Matisse at the Alhambra, Andalusia.

Some years ago, Henri Matisse’s signature was discovered in the visitors’ book at the Nasrid monument, showing that he had visited the Alhambra in December 1910 during his trip to Andalusia when he was 41. To commemorate the centenary of that visit, the Granada Museum of Fine Arts, housed in the Palace of Charles V in the Alhambra complex, is holding an exhibition of his works. The exhibition, ‘Matisse and the Alhambra’, contains around 100 exhibits, including 34 oils, drawings and lithographs and one of the painter’s sculptures.

Also on show are the artist’s letters, postcards and personal photographs and works of Islamic art, from ceramics to tapestries and miniatures. The exhibition is running until the end of this month so art lovers are still just in time to see Matisse’s colourful works and personal effects in spectacular surroundings.

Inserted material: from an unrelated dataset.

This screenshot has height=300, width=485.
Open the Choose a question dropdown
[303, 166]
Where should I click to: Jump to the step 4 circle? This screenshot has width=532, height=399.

Granada’s Alhambra is a palace and fortress complex constructed during the mid 14th century by the Moorish rulers of ‘Al-Andalus’. It is the jewel in the crown of what was to be 700 years of Muslim rule in most of Spain. Designated a UNESCO World Heritage Site as housing the country's most important Islamic architecture, the Alhambra is now one of Spain's major tourist attractions. Don't miss this opportunity to view the harmony of two different cultures from two different eras.